Las vías del sector también han tenido cierres intermitentes. La Agencia de Tránsito y Movilidad (ATM) habilitó temporalmente la circulación el viernes 17 de octubre, pero durante el fin de semana volvió a restringir parcialmente la avenida Orrantia, sentido hacia Las Américas, para permitir nuevas diligencias judiciales.

Mientras tanto, edificios como el 100 Business Plaza continuaron con labores de reparación visibles desde la calle. Los pocos locales que han reabierto registran escasa afluencia, reflejo del temor que aún persiste entre la ciudadanía.

En el ámbito investigativo, fuentes policiales confirmaron que el Buró Federal de Investigaciones (FBI) colabora desde el primer día en las pericias técnicas. El ministro del Interior informó que en el ataque se utilizaron dos automóviles: uno de ellos estalló y otro, que contenía material explosivo de tipo profesional, fue desactivado por las autoridades.
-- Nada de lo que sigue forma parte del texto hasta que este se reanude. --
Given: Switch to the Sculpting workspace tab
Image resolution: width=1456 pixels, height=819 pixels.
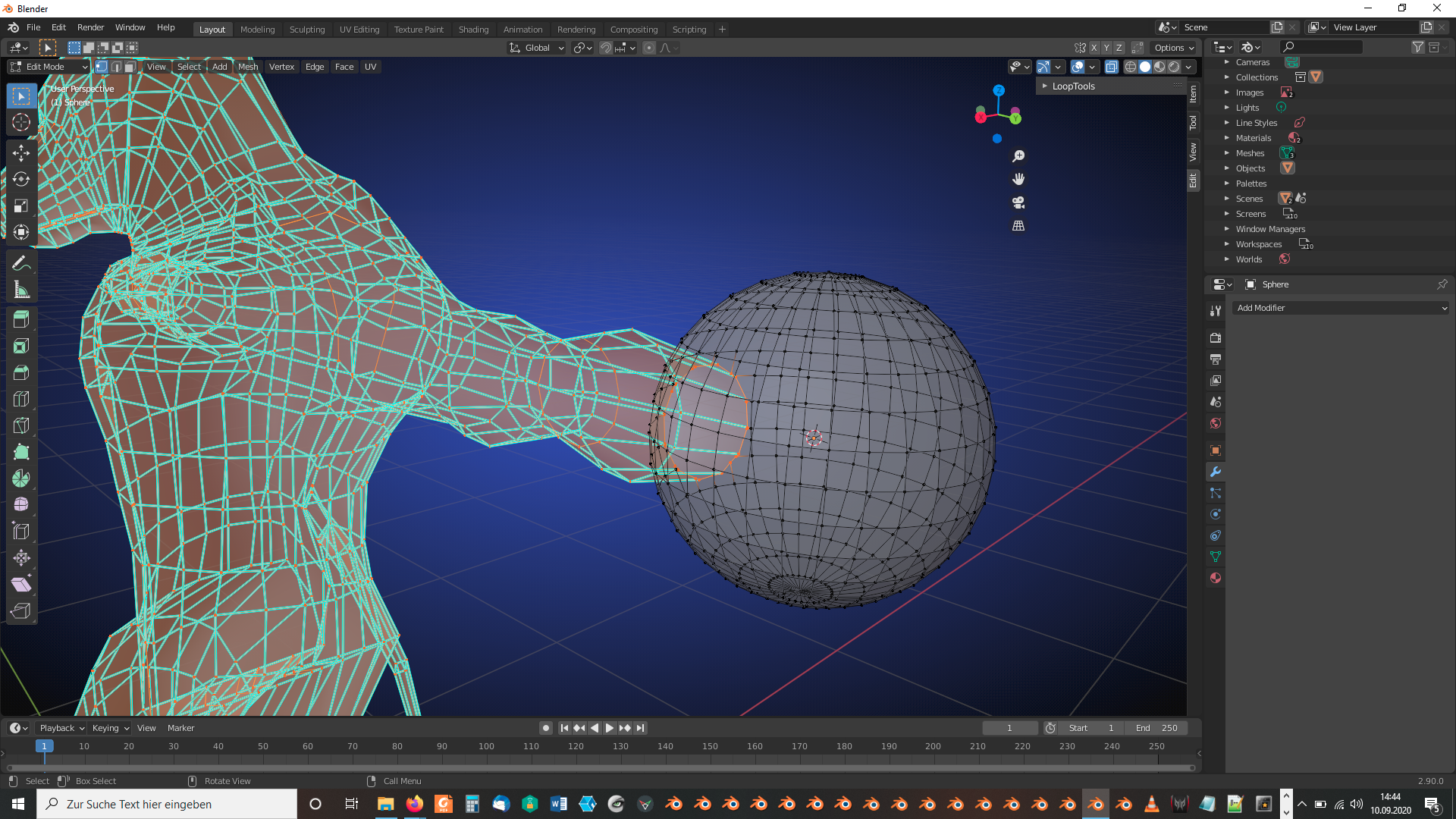Looking at the screenshot, I should coord(306,29).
Un compañero del taxista fallecido ofreció un testimonio directo de los hechos. “Yo estaba grabando el incendio; me fui y cinco minutos después explotó. Las partes volaban y a él le cayó un pedazo grande”, relató, mostrando una herida visible en la oreja.

A medida que avanzan las investigaciones y los trabajos de reconstrucción, el comercio del norte de Guayaquil intenta levantarse de un golpe que, además de material, ha sido emocional. La sensación de inseguridad y el impacto económico continúan marcando la cotidianidad de los negocios que buscan sobrevivir a la tragedia.